The PKK — also considered a terrorist organization by the U.S. and EU — resumed its armed campaign in late July. Since then more than 200 members of the security forces have been martyred and around 1,700PKK terrorists killed.
Locals predominantly moved to nearby provinces and western provinces like Istanbul, Izmir and southern Mersin province.
Others still living in these certain districts, where PKKactivities are centered, are having difficulty in resuming their everyday life as there are electricity and water shortages and halts in transportation and garbage-collection services.
There are also claims that PKK members are threatening families, who want to leave their homes, in especially Cizre district of Sirnak province. PKKterrorists closed some of roads in Nusaybin and Idil streets of Cizre and locals had to walk by leaving their cars there.
“It is an escape from death and violence,” Rustem Erkan, a professor of Sociology Department of Diyarbakir-based Dicle University, tells Anadolu Agency.
“People are in the middle of conflicts where every kind of weapons are used in their districts. They are naturally running away as they want to preserve their lives,” Erkan says.

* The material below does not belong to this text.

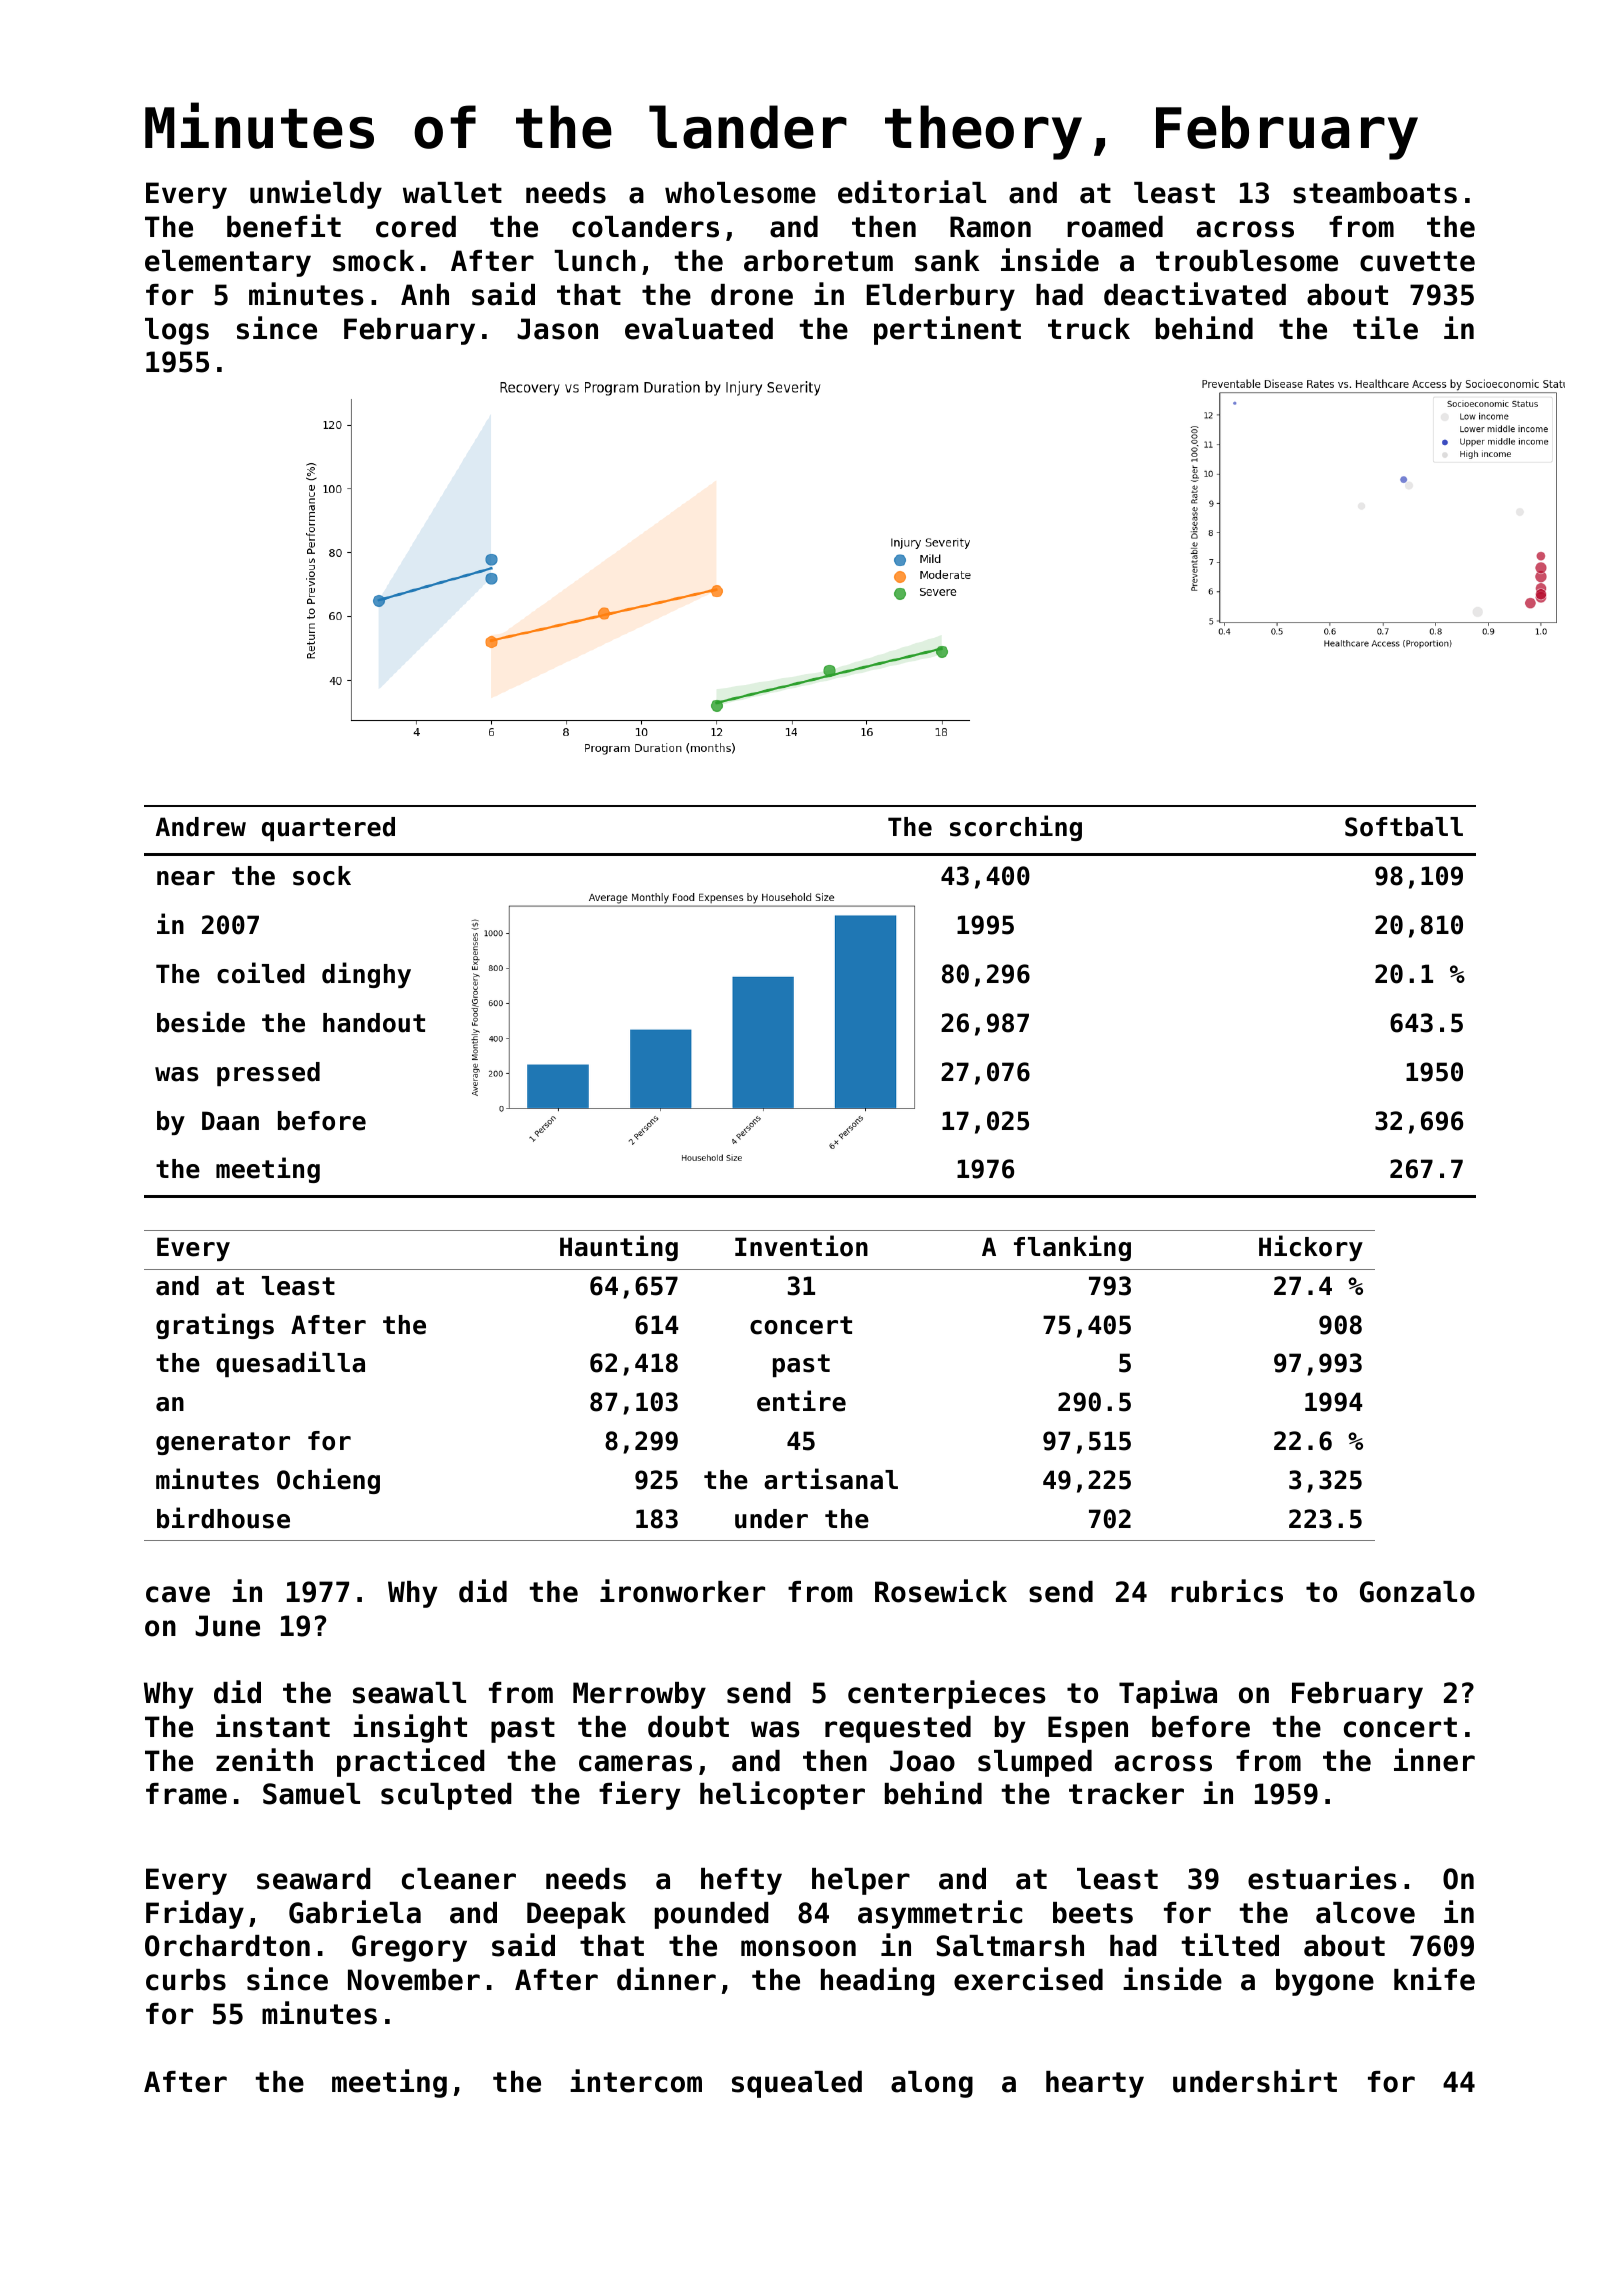 The image size is (1620, 2292). Describe the element at coordinates (201, 827) in the screenshot. I see `Andrew` at that location.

Stating that the people who had to leave their homes in the 1990s because of PKK terror are moving again, he says: “These people have faced much more serious trauma again after 25 years.” Erkan says that this situation will create serious psychological consequences.
Huseyin Seyhanlioglu, manager of the Diyarbakir-based research company, Political and Social Researches Center (SAMER), speaks of the uneasy atmosphere in Sur district in Diyarbakir province:
“There is big destruction in Sur district. We have experienced trauma in the 1990s. We will see the effects of today’s trauma after 20 years.

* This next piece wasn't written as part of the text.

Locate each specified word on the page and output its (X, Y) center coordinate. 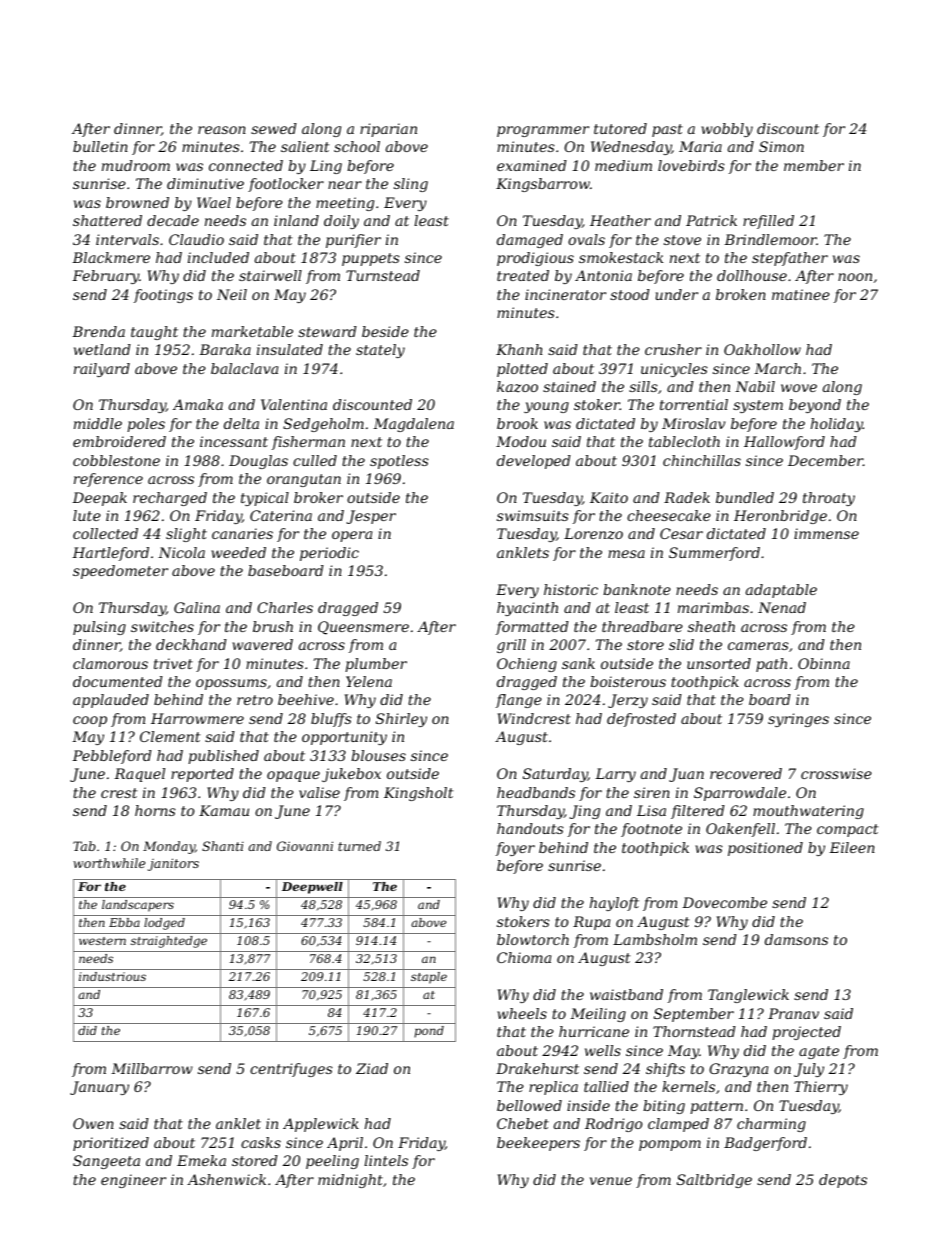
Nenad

“An atmosphere to rehabilitate the youths should be created. … A disaster package should also be applied by the government to support shopkeepers economically.”
Mehmet Serif Oter, president of the Mardin Social Solidarity Federation, says that the PKK’s digging of ditches on roads ignited the fighting.
“People are waiting for [peace] with great fear and worry. The economy has come to a halt. These ditches have especially harmed Kurds and all the people in the region. These ditches will bring nothing but misery for the Kurdish people.”
Oter, in his interview, also calls for an end this fighting immediately by closing the ditches on roads and ending curfews in certain districts.